___ Provided material ___
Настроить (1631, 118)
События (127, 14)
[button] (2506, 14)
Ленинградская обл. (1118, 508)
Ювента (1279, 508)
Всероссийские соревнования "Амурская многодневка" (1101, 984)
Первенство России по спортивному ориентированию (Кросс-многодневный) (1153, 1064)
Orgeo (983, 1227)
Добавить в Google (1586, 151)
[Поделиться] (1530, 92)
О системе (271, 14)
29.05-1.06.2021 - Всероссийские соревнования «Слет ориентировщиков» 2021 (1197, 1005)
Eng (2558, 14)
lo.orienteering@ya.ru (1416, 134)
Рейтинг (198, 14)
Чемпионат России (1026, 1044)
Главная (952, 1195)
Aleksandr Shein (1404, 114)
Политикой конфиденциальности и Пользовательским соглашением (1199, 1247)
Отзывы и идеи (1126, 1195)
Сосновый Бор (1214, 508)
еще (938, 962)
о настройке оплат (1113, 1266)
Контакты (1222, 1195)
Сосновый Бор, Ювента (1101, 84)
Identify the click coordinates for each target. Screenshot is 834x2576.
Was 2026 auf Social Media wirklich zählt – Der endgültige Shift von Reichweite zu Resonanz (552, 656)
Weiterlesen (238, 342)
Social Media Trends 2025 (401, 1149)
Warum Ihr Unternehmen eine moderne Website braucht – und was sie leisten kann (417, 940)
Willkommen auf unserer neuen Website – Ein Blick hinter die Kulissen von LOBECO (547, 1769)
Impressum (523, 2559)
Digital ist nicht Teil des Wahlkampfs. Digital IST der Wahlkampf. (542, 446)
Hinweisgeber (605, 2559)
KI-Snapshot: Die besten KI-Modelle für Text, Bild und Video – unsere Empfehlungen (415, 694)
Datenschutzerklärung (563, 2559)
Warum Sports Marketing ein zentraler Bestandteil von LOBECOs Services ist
___
Task instructions:
Extract the lines above, from the first one through the one containing "Сосновый Бор, Ювента (1101, 84)", and return only those, unchanged.

Solution below:
Настроить (1631, 118)
События (127, 14)
[button] (2506, 14)
Ленинградская обл. (1118, 508)
Ювента (1279, 508)
Всероссийские соревнования "Амурская многодневка" (1101, 984)
Первенство России по спортивному ориентированию (Кросс-многодневный) (1153, 1064)
Orgeo (983, 1227)
Добавить в Google (1586, 151)
[Поделиться] (1530, 92)
О системе (271, 14)
29.05-1.06.2021 - Всероссийские соревнования «Слет ориентировщиков» 2021 (1197, 1005)
Eng (2558, 14)
lo.orienteering@ya.ru (1416, 134)
Рейтинг (198, 14)
Чемпионат России (1026, 1044)
Главная (952, 1195)
Aleksandr Shein (1404, 114)
Политикой конфиденциальности и Пользовательским соглашением (1199, 1247)
Отзывы и идеи (1126, 1195)
Сосновый Бор (1214, 508)
еще (938, 962)
о настройке оплат (1113, 1266)
Контакты (1222, 1195)
Сосновый Бор, Ювента (1101, 84)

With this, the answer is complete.